Source material:
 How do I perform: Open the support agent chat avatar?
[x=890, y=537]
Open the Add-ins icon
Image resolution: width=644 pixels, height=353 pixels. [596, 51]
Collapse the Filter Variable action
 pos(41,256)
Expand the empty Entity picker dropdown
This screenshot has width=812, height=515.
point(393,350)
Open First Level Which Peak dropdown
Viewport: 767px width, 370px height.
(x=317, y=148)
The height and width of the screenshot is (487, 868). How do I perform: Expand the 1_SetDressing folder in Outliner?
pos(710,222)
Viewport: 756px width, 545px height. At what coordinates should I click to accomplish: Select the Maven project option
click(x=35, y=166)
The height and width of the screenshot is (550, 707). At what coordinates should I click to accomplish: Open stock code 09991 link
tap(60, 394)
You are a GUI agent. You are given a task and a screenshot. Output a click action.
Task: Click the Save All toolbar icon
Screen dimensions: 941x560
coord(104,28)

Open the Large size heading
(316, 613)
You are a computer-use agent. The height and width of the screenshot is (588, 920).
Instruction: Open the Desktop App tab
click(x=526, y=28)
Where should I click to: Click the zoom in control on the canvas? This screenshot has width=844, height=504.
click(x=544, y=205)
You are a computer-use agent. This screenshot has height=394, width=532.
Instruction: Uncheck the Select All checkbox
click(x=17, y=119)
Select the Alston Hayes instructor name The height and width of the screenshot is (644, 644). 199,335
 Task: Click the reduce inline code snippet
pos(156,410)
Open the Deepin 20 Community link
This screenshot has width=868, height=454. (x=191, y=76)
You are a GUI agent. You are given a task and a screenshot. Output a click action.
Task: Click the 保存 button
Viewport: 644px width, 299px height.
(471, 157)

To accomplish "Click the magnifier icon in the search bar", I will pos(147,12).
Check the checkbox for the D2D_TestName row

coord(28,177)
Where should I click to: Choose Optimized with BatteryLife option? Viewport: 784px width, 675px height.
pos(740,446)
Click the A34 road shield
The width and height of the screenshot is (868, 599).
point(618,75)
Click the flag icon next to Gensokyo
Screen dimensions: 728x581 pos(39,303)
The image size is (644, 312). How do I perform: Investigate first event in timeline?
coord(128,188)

Work item: Where does "computer" appear in the listing? Show every line that has it.

Answer space:
You are a computer-use agent. The height and width of the screenshot is (588, 920).
You are a computer-use agent. This screenshot has height=394, width=532.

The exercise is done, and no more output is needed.